I have a new approach- I use an audio signal generator, square-wave and tune RC for critical damping, on power transformers.

Had to do a snubber for a 1.25kV CT transformer and much easier/safer to experiment values at lower voltages. Checking the results operating at 1.25kV the snubber circuit was optimal. Seems to scale well enough, from 10V to 1,250V.
 
I have a new approach- I use an audio signal generator, square-wave and tune RC for critical damping, on power transformers.

Had to do a snubber for a 1.25kV CT transformer and much easier/safer to experiment values at lower voltages. Checking the results operating at 1.25kV the snubber circuit was optimal. Seems to scale well enough, from 10V to 1,250V.

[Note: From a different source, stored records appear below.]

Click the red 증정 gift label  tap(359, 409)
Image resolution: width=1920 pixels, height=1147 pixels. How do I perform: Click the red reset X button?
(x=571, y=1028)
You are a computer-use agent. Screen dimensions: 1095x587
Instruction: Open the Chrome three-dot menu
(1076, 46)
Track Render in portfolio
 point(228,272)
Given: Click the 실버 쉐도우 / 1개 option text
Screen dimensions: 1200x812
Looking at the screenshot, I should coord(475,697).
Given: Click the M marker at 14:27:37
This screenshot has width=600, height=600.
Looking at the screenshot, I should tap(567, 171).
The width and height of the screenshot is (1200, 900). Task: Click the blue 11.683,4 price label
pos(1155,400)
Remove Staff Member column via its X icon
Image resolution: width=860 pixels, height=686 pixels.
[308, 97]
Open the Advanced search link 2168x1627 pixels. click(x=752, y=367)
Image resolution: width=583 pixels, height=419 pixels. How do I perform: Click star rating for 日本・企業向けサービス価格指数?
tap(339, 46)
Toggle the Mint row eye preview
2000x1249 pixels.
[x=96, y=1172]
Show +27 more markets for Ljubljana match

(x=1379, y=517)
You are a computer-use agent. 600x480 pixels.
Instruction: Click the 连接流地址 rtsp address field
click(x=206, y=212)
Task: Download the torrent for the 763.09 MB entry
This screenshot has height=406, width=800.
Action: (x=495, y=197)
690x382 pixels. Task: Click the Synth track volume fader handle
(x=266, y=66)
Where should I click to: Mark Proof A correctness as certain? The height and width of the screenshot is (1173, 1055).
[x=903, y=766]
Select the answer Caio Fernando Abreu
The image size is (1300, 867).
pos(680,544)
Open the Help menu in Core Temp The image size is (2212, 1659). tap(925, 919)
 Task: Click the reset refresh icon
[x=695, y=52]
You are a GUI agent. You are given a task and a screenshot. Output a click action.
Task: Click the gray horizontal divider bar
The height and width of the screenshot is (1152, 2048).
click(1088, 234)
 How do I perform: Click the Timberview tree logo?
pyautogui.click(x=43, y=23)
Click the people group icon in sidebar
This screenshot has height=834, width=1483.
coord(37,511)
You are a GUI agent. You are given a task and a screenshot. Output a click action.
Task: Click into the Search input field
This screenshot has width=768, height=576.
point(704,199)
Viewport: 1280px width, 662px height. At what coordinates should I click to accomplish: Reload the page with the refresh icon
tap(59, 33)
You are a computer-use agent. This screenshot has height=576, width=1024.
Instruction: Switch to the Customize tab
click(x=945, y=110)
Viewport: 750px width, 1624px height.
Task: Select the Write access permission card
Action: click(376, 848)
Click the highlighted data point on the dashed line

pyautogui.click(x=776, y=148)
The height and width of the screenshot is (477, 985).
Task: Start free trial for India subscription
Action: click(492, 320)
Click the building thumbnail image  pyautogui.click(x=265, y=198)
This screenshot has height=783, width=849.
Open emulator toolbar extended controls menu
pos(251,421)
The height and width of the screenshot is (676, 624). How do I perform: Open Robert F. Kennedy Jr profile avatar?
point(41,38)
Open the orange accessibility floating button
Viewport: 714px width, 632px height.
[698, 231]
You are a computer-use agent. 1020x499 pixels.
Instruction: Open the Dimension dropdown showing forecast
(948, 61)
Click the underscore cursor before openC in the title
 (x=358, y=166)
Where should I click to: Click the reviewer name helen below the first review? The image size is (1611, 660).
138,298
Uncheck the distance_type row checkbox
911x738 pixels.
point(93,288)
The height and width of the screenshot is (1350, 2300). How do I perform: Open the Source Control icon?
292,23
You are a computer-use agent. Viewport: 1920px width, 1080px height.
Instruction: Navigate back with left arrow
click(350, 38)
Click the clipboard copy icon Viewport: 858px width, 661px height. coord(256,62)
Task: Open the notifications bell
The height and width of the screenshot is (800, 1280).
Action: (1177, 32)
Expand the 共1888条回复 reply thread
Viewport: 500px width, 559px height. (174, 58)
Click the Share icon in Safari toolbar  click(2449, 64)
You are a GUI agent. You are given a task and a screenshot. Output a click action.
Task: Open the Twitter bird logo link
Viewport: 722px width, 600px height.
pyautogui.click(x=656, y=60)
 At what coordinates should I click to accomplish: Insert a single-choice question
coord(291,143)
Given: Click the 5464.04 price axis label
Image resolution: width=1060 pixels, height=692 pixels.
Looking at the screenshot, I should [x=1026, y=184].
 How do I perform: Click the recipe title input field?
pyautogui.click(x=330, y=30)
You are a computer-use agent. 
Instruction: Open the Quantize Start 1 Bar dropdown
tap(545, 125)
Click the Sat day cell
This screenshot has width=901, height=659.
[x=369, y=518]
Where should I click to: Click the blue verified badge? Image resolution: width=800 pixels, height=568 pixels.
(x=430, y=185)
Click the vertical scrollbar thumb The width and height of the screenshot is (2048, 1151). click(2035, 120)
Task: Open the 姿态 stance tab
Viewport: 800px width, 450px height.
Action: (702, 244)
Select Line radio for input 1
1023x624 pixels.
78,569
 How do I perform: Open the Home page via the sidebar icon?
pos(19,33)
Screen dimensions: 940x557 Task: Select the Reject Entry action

You are doing this out of circuit, right ? Square wave via a resistor ( 600E ?) to the Transformer coil with the RC snubber and check the wave at the trafo coil ?
 
You can do it in-circuit if you disconnect the secondary (rectifier, filter caps).

I treat the 50/60Hz mains power transformer like an audio transformer.
Using a signal generator, inject 1kHz square-wave to the primary at say 10Vpp. The power transformer's primary DC resistance is already there, no need for resistor unless the signal generator can be damaged by back EMF. No impedance matching there.

On the secondary, I have a scope and play around with RC values without danger of electrocution. You get several Vpp to work with.

If a center-tapped transformer, then I work with one (half) winding to narrow down the values and then see the effects when this becomes two snubbers, one for each winding, which I use in CT power supplies.

I "tune" for flat response, no overshoot and well-damped ringing. It helped a lot because I was always guessing snubber values.